Ivison lembra que o primeiro sintoma sentido por ele foi um pouco de coriza. Com o decorrer dos dias, porém, ele viu o organismo ficar mais debilitado e, após uma tomografia do tórax, foi identificada uma pequena lesão no pulmão muito característica da Covid-19. Afastado do trabalho, recebeu um esquema terapêutico para fazer em casa, mas, com o passar dos dias, percebeu que não estava conseguindo melhorar apenas com as medicações.
“Eu tinha febre todos os dias, o dia inteiro, e o mal-estar respiratório foi piorando. No domingo, dia 23, eu tive quadro de falta de ar muito grande e confusão mental”, lembra. “Foi quando a minha esposa me levou para o hospital e na segunda tomografia do tórax que eu fiz, já apareceram lesões extensas, afetando mais de 60% dos dois pulmões”.
O tratamento inicial de Ivison se deu na enfermaria, mas ele conta que logo foi identificada a necessidade de ser internado na UTI. Para ele, este foi o momento mais difícil de todo o tratamento. “Eu passei a receber a medicação na veia e tive uma pequena melhora, mas ainda tinha muita febre. Ao longo da semana eu não melhorei o suficiente e o quadro de falta de ar piorou significativamente. Eu fiz uma saturação de 85%, quando o normal é ficar entre 92% e 100%, então me internaram na UTI”, conta.
SENSAÇÃO
“A sensação é de desespero, desesperança, porque a gente vê muitas histórias difíceis. Você nunca acredita que isso possa acontecer com você, então você reluta a aceitar. A minha esposa ajudou muito nesse período, me conduziu ao hospital e me induziu a fazer o tratamento”.
Também enfermeira, a esposa de Ivison coordena a UTI na qual ele ficou internado e pôde acompanhar de perto a recuperação do esposo. Como ele mesmo já havia trabalhado naquela UTI, Ivison lembra que outras questões também passaram pela sua cabeça no momento da internação.
“Entrei em pânico de ir para a UTI, lá você pode ser sedado, entubado, as pessoas que você conhece vão entrar na sua intimidade, te dar banho no leito.

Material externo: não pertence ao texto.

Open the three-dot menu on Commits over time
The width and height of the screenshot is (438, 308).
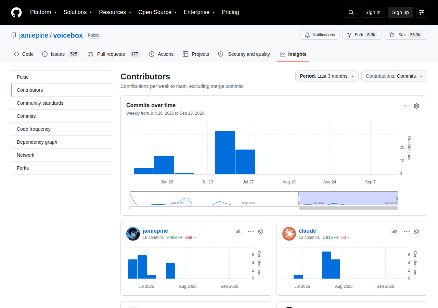click(407, 106)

Então a gente fica inseguro, mas quando a gente se joga no tratamento, percebe que o mais importante é cuidar de si e que aquilo tudo é secundário”, acredita. “Eu sou enfermeiro do hospital desde 2005, são 17 anos de trabalho na Santa Casa e eu nunca fora internado na minha vida. A gente sente a impotência de não poder fazer nada e tem que acreditar nas pessoas que estão ali. A cumplicidade com a equipe foi muito importante na minha internação”.
Devido ao quadro respiratório, Ivison conta que tinha a indicação de ser entubado, porém, os médicos avaliaram que seria possível investir na ventilação externa, não invasiva, procedimento parecido com a entubação, mas feito através de uma máscara facial. No total, o enfermeiro passou dois dos quatro dias de internação na UTI em ventilação externa e mais três dias de recuperação na enfermaria. A alta veio no dia 9 de maio, véspera do Dia das Mães, para que ele pudesse finalizar o tratamento em casa.
Cuidados que fazem toda a diferença
Vencida a difícil batalha contra o coronavírus, ele conta o que mudou na sua percepção do mundo. “O amor que eu senti vindo das pessoas, o amor e o afeto deles cuidando de mim foi o que me trouxe de volta para poder abraçar a minha mulher e os meus filhos”, aponta. “Tudo isso ganha um novo significado depois dessa experiência”.
Certo de que o cuidado dispensado pelos profissionais de saúde não apenas a ele, mas a todos os pacientes, fazem total diferença para o resultado positivo, Ivison conta que a possibilidade de enxergar a profissão por outro ângulo, desta vez como paciente, lhe trouxe muitas reflexões. “Na UTI, a cada 10 a 20 minutos tem alguém falando contigo, verificando alguma coisa em você e ajuda muito estar ali vendo aquela equipe do seu lado”, recorda. “Enquanto estava internado, ficava refletindo sobre o que seria do país sem a classe trabalhadora em saúde e o que o país tem feito por ela”.